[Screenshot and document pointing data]
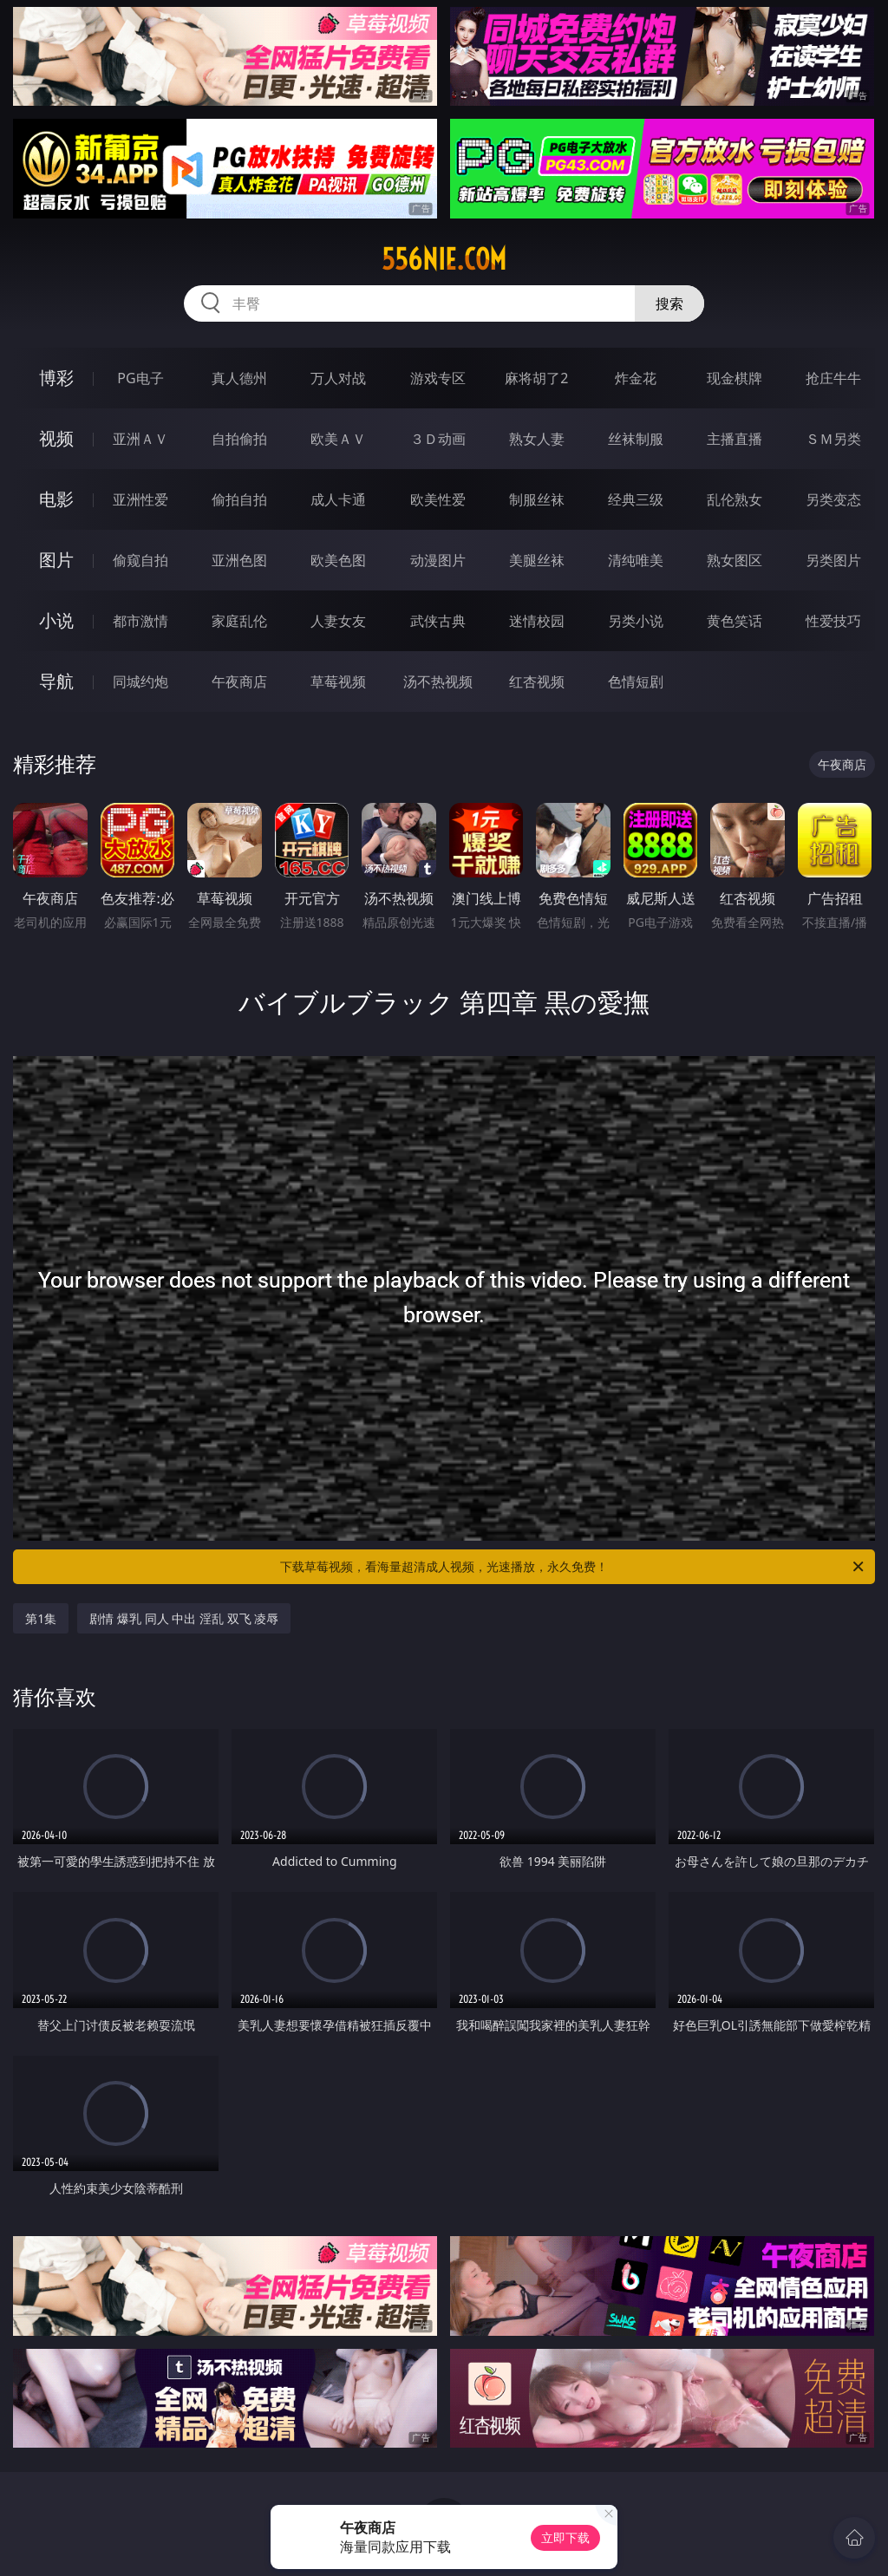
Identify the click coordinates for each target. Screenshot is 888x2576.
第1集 (40, 1618)
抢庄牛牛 (833, 378)
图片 (56, 559)
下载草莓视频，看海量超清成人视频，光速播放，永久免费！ (573, 1566)
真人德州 (239, 378)
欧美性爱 (438, 499)
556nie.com (444, 259)
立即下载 (565, 2537)
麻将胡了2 (536, 378)
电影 (56, 499)
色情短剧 (635, 681)
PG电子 (140, 378)
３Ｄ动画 (438, 438)
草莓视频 (338, 681)
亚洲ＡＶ (140, 438)
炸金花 (635, 378)
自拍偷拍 (239, 438)
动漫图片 (438, 560)
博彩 (56, 377)
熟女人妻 (537, 438)
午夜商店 (239, 681)
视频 (56, 438)
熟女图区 (734, 560)
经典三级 (635, 499)
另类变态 (833, 499)
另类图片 (833, 560)
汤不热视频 (438, 681)
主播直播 (734, 438)
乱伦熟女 (734, 499)
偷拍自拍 (239, 499)
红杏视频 (537, 681)
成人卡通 (338, 499)
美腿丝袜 (537, 560)
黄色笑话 (734, 620)
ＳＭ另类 (833, 438)
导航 (56, 681)
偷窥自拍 (140, 560)
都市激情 (140, 620)
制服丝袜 (537, 499)
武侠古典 (438, 620)
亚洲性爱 (140, 499)
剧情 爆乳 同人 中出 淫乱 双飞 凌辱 (183, 1618)
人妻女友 (338, 620)
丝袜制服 (635, 438)
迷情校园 (537, 620)
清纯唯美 (635, 560)
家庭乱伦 (239, 620)
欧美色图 (338, 560)
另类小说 (635, 620)
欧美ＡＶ (338, 438)
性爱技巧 (833, 620)
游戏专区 (438, 378)
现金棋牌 (734, 378)
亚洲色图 (239, 560)
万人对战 (338, 378)
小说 (56, 620)
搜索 (669, 303)
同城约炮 (140, 681)
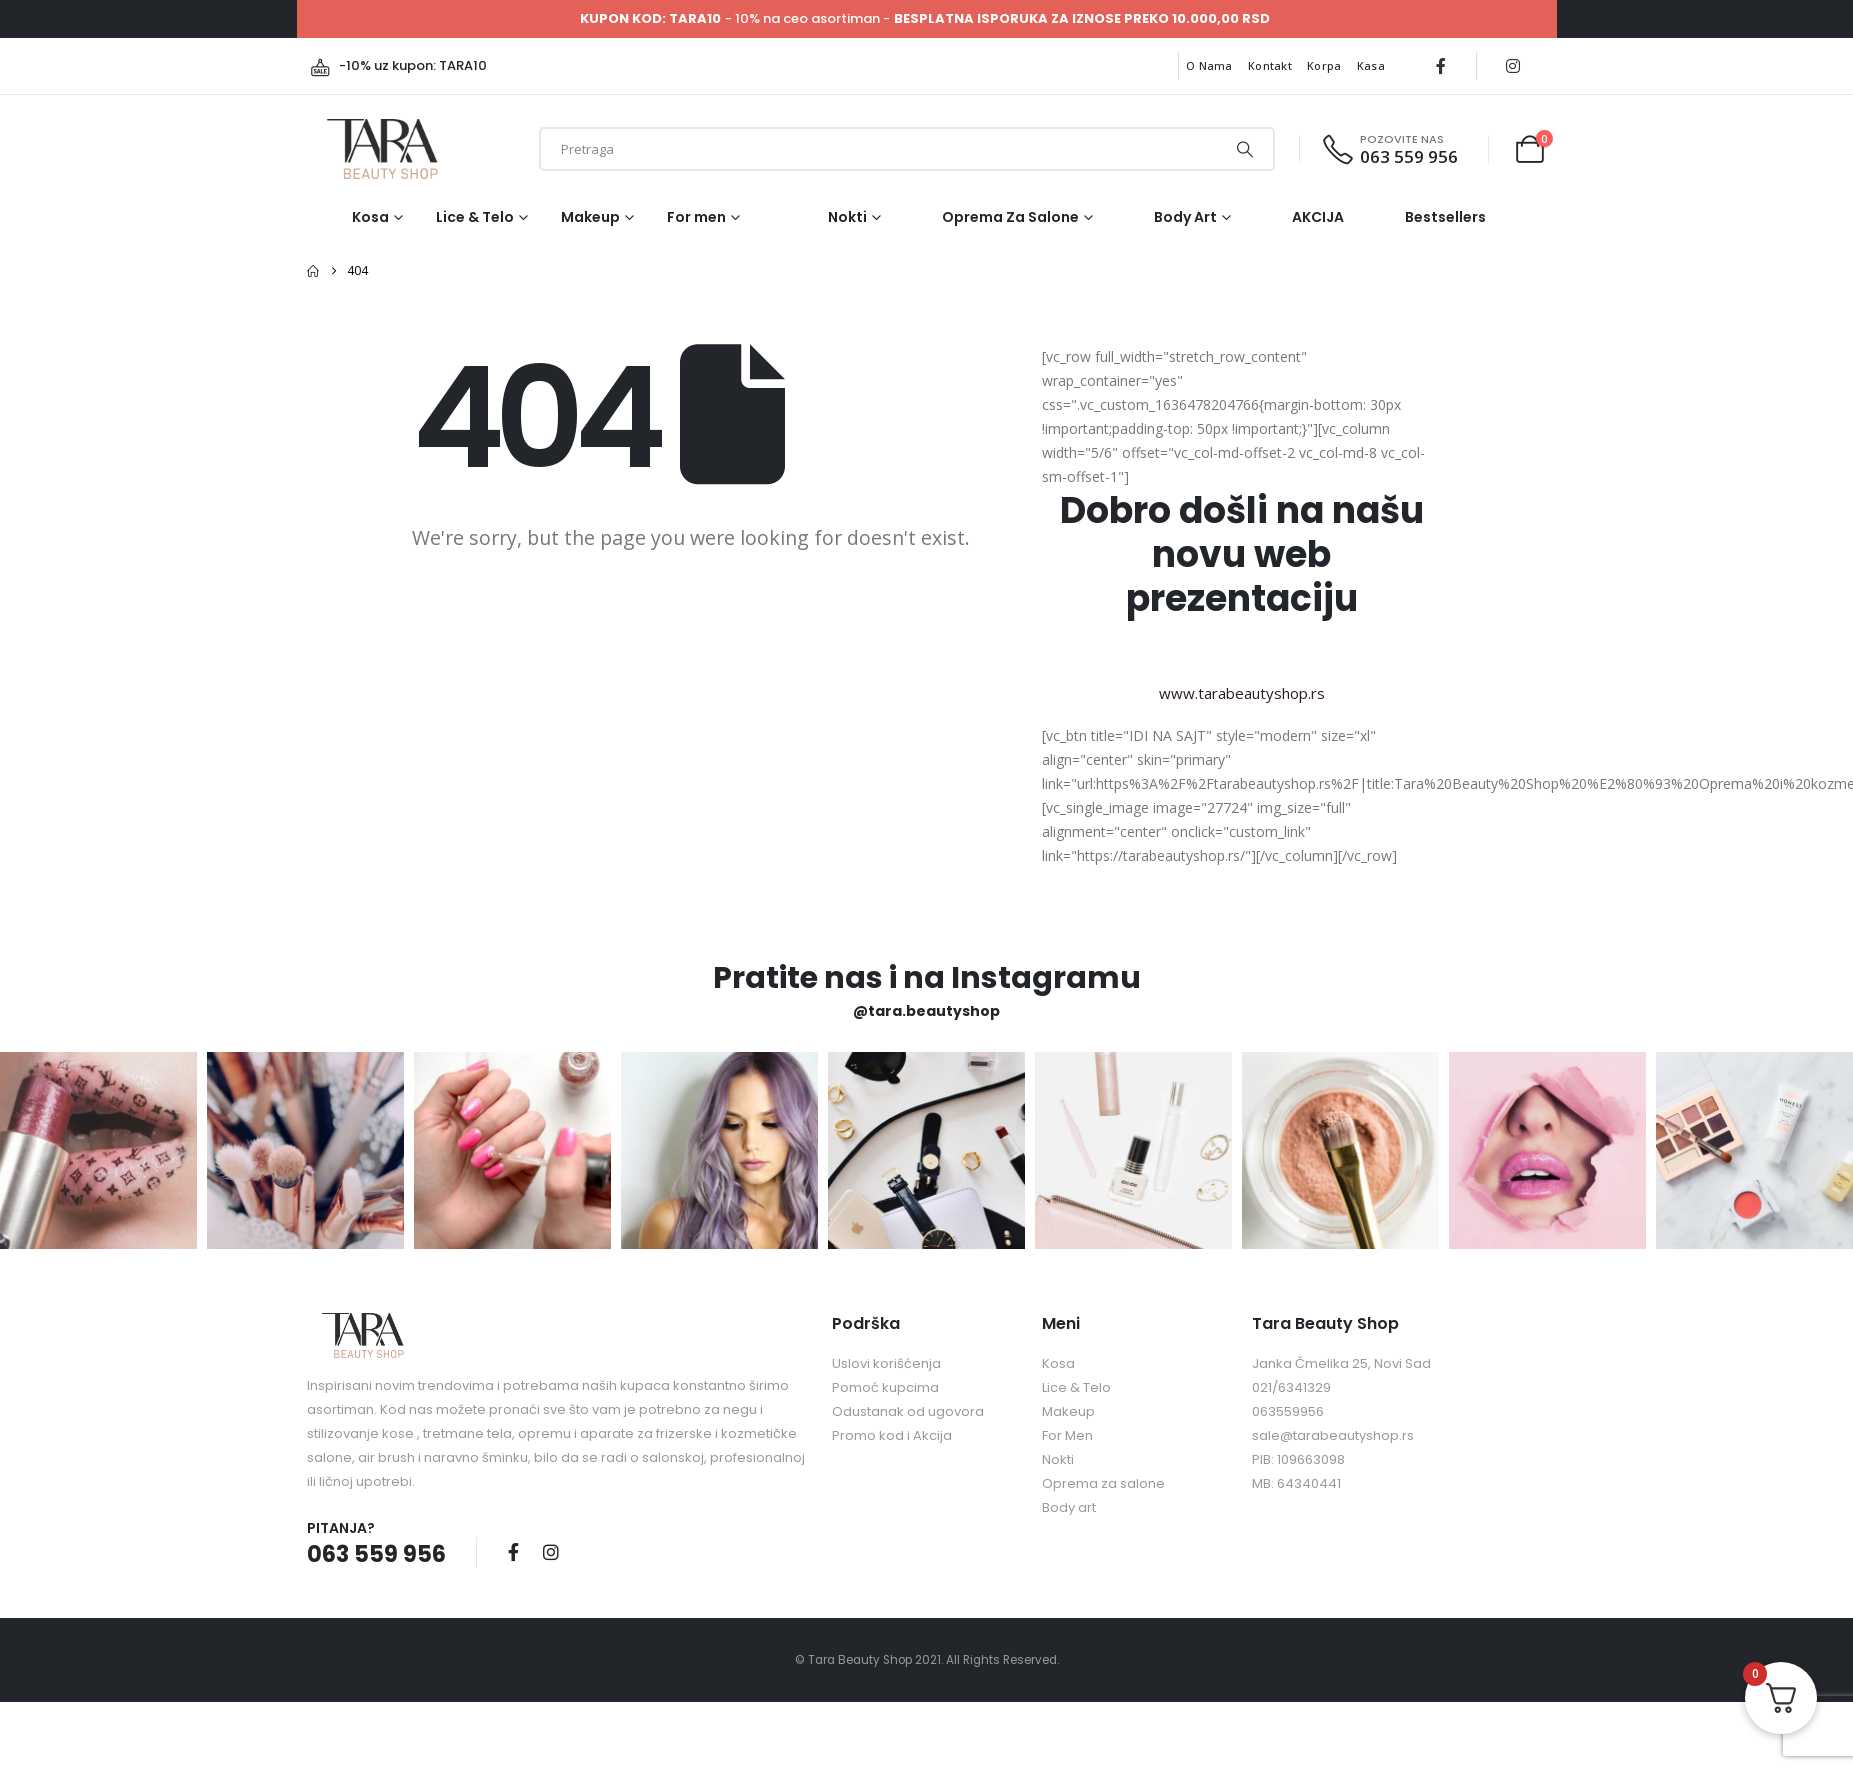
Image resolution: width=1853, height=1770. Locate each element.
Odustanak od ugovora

**EXERCISE OBJECTIVE**:
Which lines in the items above contain the word "each"? Copy every such line, treating uppercase and lowercase as different.

**SOLVED PROBLEM**:
Identify the click coordinates for each target. Screenshot is 888x2576.
Image resolution: width=1853, height=1770. Locate each element.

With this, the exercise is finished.